Segment Start: Extracted data

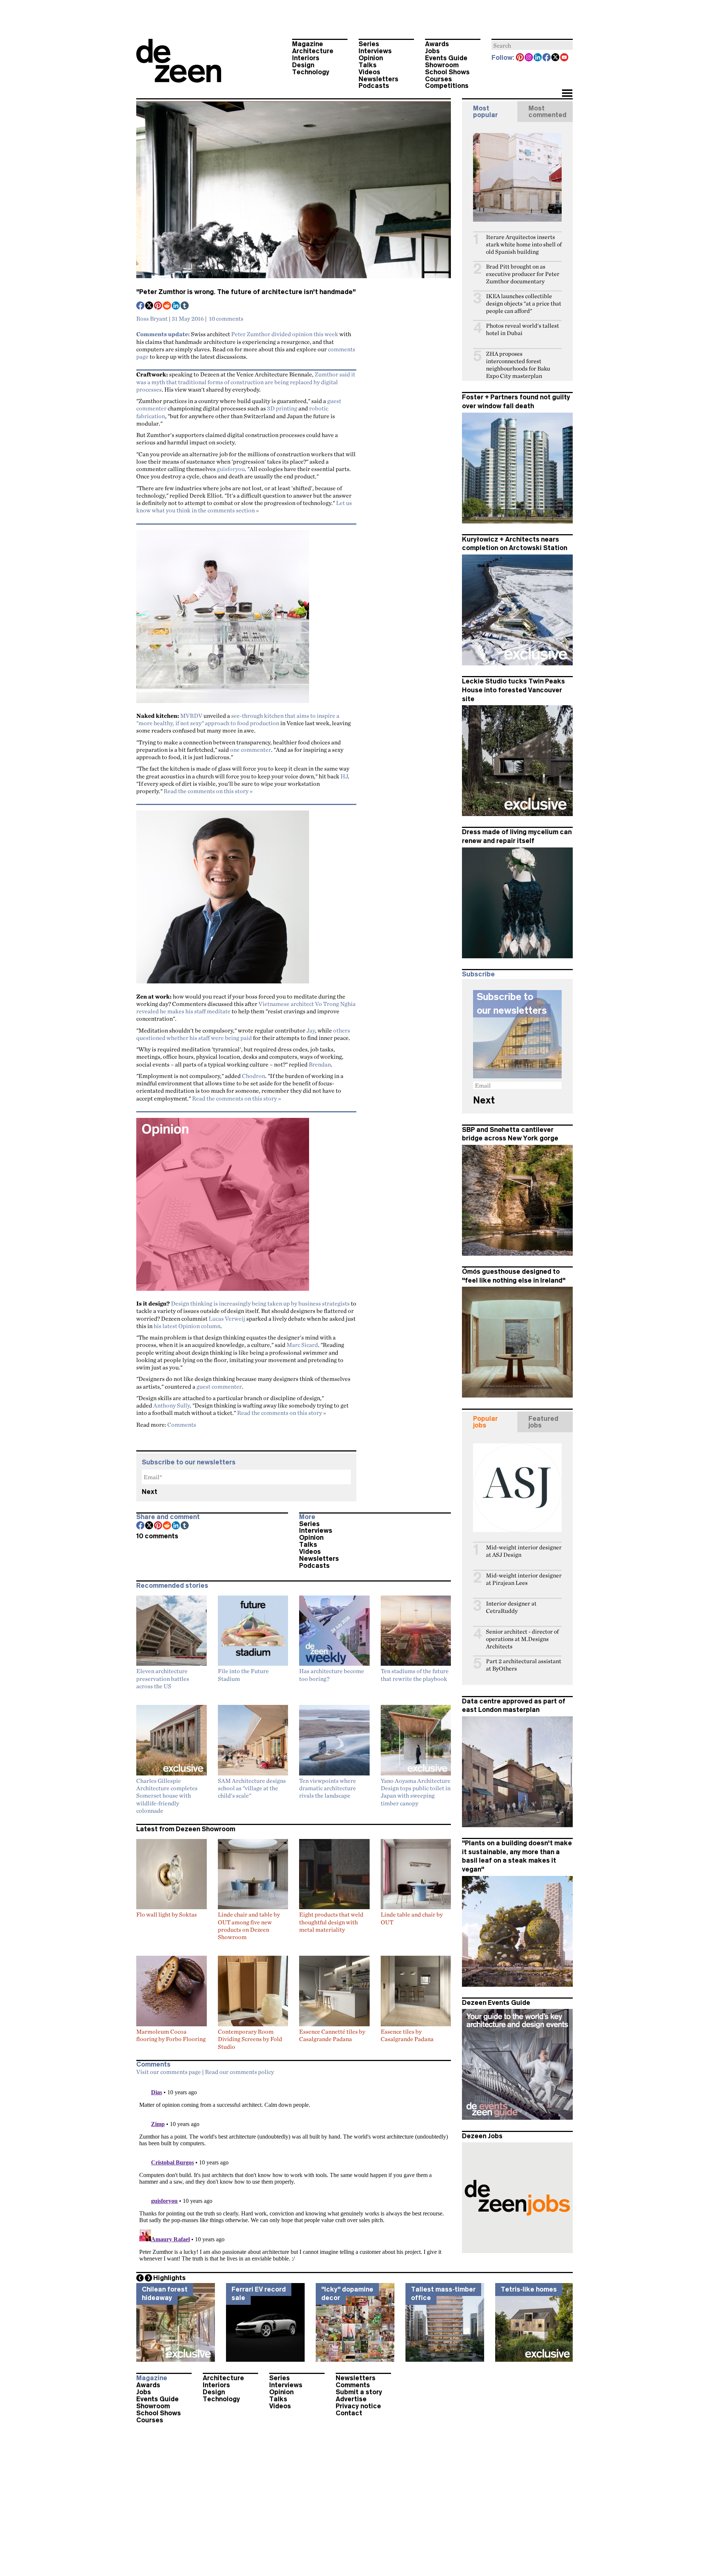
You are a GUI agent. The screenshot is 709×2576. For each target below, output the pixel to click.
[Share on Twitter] (149, 306)
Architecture (312, 51)
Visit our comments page (168, 2071)
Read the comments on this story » (208, 791)
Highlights (169, 2278)
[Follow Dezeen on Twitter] (555, 58)
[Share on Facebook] (140, 306)
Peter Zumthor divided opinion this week (284, 334)
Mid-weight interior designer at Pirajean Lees (524, 1579)
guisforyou (231, 468)
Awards (437, 44)
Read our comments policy (239, 2071)
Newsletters (378, 79)
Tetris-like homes (529, 2289)
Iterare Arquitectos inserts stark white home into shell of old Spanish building (524, 244)
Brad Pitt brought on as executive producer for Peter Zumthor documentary (522, 274)
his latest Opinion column (187, 1326)
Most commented (547, 111)
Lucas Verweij (227, 1318)
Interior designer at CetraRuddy (511, 1607)
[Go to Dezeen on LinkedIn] (538, 58)
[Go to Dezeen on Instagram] (529, 58)
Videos (369, 72)
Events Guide (446, 58)
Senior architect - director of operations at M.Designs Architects (522, 1639)
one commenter (250, 749)
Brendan (320, 1064)
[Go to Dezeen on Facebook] (546, 58)
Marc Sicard (302, 1344)
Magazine (307, 44)
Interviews (375, 51)
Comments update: (163, 334)
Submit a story (359, 2392)
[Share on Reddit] (167, 306)
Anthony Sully (171, 1405)
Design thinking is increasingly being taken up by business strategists (260, 1303)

Segment End: Extracted data

- _What to work on_:
Exact duplication is required for the lines above, from the line that contains "Brad Pitt brought" to the line that contains "Events Guide (446, 58)", inclusive; omit all others.

- _Response to the exercise_:
Brad Pitt brought on as executive producer for Peter Zumthor documentary (522, 274)
his latest Opinion column (187, 1326)
Most commented (547, 111)
Lucas Verweij (227, 1318)
Interior designer at CetraRuddy (511, 1607)
[Go to Dezeen on LinkedIn] (538, 58)
[Go to Dezeen on Instagram] (529, 58)
Videos (369, 72)
Events Guide (446, 58)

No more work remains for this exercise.